Diabetes Metab Syndr Obes. 2022 Sep 27;15:2963-2975. doi: 10.2147/DMSO.S380772. eCollection 2022.
Due to the increasing insulin resistance (IR) in childhood, rates of diabetes and cardiovascular disease may rise in the future and seriously threaten the healthy development of children. Finding an easy way to predict IR in children can help pediatricians to identify these children in time and intervene appropriately, which is particularly important for practitioners in primary health care.
Seventeen features from 503 children 6-12 years old were collected. We defined IR by HOMA-IR greater than 3.0, thus classifying children with IR and those without IR. Data were preprocessed by multivariate imputation and oversampling to resolve missing values and data imbalances; then, recursive feature elimination was applied to further select features of interest, and 5 machine learning methods-namely, logistic regression (LR), support vector machine (SVM), random forest (RF), extreme gradient boosting (XGBoost), and gradient boosting with categorical features support (CatBoost)-were used for model training. We tested the trained models on an external test set containing information from 133 children, from which performance metrics were extracted and the optimal model was selected.

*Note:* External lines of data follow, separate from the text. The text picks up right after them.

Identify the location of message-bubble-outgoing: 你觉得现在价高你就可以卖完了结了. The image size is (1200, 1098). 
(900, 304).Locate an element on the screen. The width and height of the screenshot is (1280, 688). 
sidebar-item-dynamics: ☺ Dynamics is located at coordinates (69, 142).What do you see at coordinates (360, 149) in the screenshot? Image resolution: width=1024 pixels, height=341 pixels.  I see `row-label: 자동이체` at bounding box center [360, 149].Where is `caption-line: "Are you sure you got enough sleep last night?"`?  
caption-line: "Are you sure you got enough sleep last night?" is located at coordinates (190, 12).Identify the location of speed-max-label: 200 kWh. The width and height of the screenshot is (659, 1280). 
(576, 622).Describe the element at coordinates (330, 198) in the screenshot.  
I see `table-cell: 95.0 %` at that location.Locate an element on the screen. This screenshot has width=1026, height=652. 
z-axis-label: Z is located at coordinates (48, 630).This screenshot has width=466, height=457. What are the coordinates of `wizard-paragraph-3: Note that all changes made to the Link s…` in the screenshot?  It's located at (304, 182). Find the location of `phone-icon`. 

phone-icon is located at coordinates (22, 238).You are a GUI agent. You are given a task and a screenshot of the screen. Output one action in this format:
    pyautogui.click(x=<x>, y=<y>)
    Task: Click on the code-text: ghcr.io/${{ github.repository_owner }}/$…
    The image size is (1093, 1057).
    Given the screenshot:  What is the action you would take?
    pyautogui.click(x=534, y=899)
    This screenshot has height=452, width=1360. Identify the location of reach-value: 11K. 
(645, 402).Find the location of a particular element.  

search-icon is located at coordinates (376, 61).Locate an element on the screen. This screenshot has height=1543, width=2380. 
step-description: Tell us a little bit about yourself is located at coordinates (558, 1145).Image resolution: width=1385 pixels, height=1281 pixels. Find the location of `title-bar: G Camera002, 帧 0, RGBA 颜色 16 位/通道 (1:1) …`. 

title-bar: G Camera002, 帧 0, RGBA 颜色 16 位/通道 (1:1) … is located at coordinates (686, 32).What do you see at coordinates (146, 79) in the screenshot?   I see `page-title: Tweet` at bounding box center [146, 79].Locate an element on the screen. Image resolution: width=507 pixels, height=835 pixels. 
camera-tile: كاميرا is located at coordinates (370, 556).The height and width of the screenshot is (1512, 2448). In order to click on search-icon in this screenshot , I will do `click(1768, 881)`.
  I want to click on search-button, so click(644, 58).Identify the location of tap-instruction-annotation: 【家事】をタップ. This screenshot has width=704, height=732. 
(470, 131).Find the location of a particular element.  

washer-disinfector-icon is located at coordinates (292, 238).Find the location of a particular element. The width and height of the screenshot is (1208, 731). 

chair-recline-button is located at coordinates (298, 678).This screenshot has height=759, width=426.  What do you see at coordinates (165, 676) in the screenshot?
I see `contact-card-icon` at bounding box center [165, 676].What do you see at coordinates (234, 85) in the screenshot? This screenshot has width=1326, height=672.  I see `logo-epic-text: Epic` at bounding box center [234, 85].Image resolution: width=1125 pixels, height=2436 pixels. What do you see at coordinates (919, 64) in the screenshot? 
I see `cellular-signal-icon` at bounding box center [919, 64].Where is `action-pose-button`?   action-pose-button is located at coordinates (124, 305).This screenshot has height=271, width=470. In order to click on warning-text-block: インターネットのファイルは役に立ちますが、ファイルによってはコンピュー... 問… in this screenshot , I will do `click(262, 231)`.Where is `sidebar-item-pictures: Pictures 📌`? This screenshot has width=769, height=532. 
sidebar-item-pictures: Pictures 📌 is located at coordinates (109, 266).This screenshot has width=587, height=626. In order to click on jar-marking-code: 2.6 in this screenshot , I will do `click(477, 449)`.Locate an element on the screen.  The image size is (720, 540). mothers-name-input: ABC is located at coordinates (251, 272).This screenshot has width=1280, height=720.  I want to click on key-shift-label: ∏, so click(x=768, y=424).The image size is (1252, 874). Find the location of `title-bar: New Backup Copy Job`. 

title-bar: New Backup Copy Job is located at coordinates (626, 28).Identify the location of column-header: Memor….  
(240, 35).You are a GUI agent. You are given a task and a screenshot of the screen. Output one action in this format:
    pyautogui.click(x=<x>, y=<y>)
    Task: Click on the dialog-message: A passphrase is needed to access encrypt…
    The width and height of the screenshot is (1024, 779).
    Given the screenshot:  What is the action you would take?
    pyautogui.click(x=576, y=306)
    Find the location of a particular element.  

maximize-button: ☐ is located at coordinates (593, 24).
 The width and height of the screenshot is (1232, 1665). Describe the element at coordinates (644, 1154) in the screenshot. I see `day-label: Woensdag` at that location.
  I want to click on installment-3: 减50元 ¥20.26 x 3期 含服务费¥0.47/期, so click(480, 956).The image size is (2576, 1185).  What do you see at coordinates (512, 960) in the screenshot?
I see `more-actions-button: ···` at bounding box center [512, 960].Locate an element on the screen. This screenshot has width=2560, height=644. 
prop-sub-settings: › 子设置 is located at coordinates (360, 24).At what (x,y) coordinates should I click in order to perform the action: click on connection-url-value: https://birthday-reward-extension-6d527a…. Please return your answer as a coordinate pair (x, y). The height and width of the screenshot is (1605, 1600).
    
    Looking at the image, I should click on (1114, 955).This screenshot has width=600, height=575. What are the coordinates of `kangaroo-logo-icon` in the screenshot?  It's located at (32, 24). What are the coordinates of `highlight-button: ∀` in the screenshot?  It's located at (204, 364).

After feature selection, the numbers of chosen features for the LR, SVM, RF, XGBoost, and CatBoost models were 6, 9, 10, 14, and 6, respectively. Among them, glucose, waist circumference, and age were chosen as predictors by most of the models. Finally, all 5 models achieved good performance on the external test set. Both XGBoost and CatBoost had the same AUC (0.85), which was highest among those of all models. Their accuracy, sensitivity, precision, and F1 scores were also close, but the specificity of XGBoost reached 0.79, which was significantly higher than that of CatBoost, so XGBoost was chosen as the optimal model.
The model developed herein has a good predictive ability for IR in children 6-12 years old and can be clinically applied to help pediatricians identify children with IR in a simple and inexpensive way.
由于儿童期胰岛素抵抗(IR)不断增加,未来糖尿病和心血管疾病的发病率可能上升,并严重威胁儿童的健康发育。找到一种简单的方法来预测儿童的IR,有助于儿科医生及时识别这些儿童并进行适当干预,这对初级卫生保健从业者尤为重要。
收集了503名6至12岁儿童的17项特征。我们将HOMA-IR大于3.0定义为IR,从而将有IR的儿童和无IR的儿童进行分类。数据通过多变量插补和过采样进行预处理,以解决缺失值和数据不平衡问题;然后,应用递归特征消除进一步选择感兴趣的特征,并使用5种机器学习方法,即逻辑回归(LR)、支持向量机(SVM)、随机森林(RF)、极端梯度提升(XGBoost)和支持分类特征的梯度提升(CatBoost)进行模型训练。我们在一个包含133名儿童信息的外部测试集上测试了训练好的模型,从中提取性能指标并选择最优模型。
经过特征选择后,LR、SVM、RF、XGBoost和CatBoost模型所选特征的数量分别为6、9、10、14和6。其中,大多数模型都选择血糖、腰围和年龄作为预测指标。最后,所有5个模型在外部测试集上均表现良好。XGBoost和CatBoost的AUC相同(0.85),在所有模型中最高。它们的准确率、灵敏度、精确率和F1分数也相近,但XGBoost的特异性达到0.79,显著高于CatBoost,因此选择XGBoost作为最优模型。
本文开发的模型对6至12岁儿童的IR具有良好的预测能力,可在临床上应用,以帮助儿科医生以简单且经济的方式识别有IR的儿童。